At first, ripping the seams on my own clothing felt a little mischievous—even dangerous. But taking the stitches apart demystified so much about garment making, allowing me to see the fabric again as raw material, as something impermanent.
Every piece of clothing is made by someone. With this in mind, each garment unfolded itself to me as a series of steps and stylistic choices that seemed achievable with patience and practice. However, the craftsmanship of seamstresses who were more advanced than I was became painfully apparent, especially considering that my sewing projects took several hours, whereas those tailors were making garments at scale. It was both easier and more complex than I could imagine.
If fashion companies had it their way, you’d never know that clothing could be fixed or transformed into something entirely new. Fixing and repairing lightly worn clothing rejects the hamster wheel of consumer culture.

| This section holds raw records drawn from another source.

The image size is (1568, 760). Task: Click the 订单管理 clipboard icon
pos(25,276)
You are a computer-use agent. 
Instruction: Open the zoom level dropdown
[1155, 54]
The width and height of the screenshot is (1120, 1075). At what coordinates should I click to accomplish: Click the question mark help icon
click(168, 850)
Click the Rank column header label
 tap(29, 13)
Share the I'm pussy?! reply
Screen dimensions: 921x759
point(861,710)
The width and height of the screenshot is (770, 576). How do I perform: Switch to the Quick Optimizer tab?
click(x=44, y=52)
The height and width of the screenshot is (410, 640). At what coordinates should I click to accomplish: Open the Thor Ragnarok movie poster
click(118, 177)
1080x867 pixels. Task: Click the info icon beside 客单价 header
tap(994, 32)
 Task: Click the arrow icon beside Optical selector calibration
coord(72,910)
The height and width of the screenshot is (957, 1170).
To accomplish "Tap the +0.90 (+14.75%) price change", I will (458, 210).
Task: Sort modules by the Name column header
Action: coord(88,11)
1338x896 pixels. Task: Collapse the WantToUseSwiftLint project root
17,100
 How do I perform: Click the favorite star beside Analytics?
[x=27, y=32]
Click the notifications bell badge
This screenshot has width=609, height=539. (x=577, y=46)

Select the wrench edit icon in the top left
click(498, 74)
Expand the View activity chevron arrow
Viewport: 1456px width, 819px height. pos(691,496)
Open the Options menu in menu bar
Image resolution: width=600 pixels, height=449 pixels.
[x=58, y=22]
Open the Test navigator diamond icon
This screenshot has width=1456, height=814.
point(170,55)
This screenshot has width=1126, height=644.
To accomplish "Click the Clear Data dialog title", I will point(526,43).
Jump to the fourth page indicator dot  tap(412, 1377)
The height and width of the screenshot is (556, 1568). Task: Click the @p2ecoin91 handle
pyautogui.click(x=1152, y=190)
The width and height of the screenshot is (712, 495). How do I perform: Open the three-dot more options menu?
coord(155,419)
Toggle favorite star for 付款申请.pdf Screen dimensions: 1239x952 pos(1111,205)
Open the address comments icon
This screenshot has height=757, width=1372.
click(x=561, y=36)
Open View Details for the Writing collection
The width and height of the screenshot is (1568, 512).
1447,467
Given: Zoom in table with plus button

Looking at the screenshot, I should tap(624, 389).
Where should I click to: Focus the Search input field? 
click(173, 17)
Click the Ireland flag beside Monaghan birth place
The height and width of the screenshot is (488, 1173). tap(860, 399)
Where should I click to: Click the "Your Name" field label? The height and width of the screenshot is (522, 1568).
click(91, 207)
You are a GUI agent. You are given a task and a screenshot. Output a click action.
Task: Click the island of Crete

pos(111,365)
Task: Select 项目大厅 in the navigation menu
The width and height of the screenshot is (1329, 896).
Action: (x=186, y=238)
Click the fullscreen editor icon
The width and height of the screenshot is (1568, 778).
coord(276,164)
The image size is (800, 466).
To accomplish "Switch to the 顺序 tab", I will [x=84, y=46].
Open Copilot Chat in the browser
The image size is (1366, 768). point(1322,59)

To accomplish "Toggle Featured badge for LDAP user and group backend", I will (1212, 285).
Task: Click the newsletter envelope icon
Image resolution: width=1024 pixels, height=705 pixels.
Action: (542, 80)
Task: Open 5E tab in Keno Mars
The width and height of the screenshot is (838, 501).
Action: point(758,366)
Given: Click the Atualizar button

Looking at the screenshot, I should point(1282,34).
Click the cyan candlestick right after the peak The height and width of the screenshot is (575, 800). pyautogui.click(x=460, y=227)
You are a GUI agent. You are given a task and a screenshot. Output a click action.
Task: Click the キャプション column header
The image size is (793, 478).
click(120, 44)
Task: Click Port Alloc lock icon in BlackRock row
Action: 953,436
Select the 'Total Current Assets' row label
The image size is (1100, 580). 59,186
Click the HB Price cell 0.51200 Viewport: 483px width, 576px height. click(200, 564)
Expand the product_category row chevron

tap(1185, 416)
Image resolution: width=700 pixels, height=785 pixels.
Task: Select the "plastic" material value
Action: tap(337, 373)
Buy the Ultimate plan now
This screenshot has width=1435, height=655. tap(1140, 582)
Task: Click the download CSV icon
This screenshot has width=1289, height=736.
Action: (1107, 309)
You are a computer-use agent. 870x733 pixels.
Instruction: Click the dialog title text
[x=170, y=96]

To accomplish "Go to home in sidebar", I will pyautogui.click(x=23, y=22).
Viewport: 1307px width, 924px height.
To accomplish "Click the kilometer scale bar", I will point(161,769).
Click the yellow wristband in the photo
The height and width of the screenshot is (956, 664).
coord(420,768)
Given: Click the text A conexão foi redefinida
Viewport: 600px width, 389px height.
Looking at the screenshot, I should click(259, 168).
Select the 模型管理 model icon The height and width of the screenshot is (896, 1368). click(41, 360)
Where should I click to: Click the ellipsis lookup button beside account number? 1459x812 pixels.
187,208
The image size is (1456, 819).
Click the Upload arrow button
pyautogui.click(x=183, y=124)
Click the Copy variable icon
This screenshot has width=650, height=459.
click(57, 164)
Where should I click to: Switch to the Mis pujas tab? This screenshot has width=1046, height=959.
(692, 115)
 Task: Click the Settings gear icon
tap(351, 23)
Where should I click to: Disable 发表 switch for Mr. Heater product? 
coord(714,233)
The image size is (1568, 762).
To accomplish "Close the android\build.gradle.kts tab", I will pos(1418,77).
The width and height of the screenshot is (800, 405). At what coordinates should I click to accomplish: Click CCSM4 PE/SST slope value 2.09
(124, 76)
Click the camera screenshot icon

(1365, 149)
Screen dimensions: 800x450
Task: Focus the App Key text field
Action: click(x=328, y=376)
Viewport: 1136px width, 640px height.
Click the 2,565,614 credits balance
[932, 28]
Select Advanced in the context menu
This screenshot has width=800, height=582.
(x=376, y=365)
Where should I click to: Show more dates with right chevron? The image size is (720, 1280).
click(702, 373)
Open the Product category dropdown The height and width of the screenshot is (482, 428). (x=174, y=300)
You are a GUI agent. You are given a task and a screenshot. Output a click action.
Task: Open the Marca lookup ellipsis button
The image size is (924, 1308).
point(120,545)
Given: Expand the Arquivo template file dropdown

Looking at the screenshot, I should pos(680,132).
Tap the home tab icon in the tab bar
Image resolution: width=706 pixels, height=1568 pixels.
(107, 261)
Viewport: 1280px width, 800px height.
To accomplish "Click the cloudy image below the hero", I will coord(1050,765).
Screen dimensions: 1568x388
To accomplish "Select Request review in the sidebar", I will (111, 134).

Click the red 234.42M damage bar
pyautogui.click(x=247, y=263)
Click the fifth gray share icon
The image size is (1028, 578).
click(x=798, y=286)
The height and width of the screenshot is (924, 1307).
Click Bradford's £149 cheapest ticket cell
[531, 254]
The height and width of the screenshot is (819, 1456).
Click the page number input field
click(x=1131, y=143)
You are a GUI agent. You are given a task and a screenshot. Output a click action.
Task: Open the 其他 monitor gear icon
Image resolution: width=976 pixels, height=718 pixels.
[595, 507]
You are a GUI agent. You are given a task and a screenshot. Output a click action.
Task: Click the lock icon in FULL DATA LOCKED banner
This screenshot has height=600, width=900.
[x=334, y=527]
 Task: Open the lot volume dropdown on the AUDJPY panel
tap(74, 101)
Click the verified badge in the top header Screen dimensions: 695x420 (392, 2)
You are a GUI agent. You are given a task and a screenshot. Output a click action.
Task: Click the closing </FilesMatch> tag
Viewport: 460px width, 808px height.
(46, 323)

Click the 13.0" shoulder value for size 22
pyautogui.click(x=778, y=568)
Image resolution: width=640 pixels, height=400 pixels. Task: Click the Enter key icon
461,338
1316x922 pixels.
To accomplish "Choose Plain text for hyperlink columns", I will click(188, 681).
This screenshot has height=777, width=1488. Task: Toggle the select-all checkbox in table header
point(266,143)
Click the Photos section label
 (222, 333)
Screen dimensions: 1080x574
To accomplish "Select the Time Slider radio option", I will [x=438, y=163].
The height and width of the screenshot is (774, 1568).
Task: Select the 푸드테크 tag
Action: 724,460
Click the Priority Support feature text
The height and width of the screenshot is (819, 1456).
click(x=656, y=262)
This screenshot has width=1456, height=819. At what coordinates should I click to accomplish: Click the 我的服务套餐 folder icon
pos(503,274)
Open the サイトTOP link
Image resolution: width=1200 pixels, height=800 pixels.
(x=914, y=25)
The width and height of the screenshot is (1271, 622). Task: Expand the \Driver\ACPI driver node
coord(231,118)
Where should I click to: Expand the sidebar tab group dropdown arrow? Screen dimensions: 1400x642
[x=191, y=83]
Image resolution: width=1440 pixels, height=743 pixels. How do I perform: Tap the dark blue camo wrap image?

Learning how to sew has given me a new appreciation for the craft and made me more mindful of my own consumption habits. I’m pickier about the feel of fabrics, the glide of a zipper, and the washing instructions. I think of purchases not just in terms of the initial investment but the cost of care, whether it requires hand-washing or might need future repairs.
I’m not nearly at the point where I can make all my own clothes, nor is that necessarily the desired outcome. I also don’t think it’s realistic to expect everyone to learn how to use a sewing machine at a skill level that would compete with professionals. But learning how to fix a button or to hand-sew a tear in fabric is helpful in prolonging the life of your clothes. And so is pausing to take something to a tailor when worn out, resisting the instant gratification of a new outfit.
In my seven months of sewing, I’ve made so many mistakes. I’ve bought the wrong thread material. I’ve eyeballed when I should’ve used a ruler. I’ve confused the “right” side and “wrong” side of the fabric an embarrassing number of times, causing me to redo steps. I once spent an hour ripping seams for a zipper pouch because I couldn’t discern from the instructions whether I should’ve used the lining or the exterior fabric.
At the same time, I learned that—short of not cutting enough fabric in the first place—few actions were irreversible. When sewing darts (folds that tailor a garment to the body) into my qipao, my instructor showed me how to use a basting stitch (a temporary stitch that can be easily pulled out) so I could see how the dress fit. It took five rounds of inserting and removing darts before the dress became more form-fitting and closer to what I’d envisioned. I’d never worn a qipao as an adult, as a Chinese American who has long felt unmoored from her culture. But this dress—purchased, admittedly, from the sketchiest of websites—now felt like something I could hold onto for a long time.
It’s difficult to trust the process, to leap into a new skill and into a new relationship with our own consumption habits. All of my projects have looked like a mess of threads, raw edges, and stitches careening at odd angles before returning to a straight line, up to the very end, until finally turned right side out.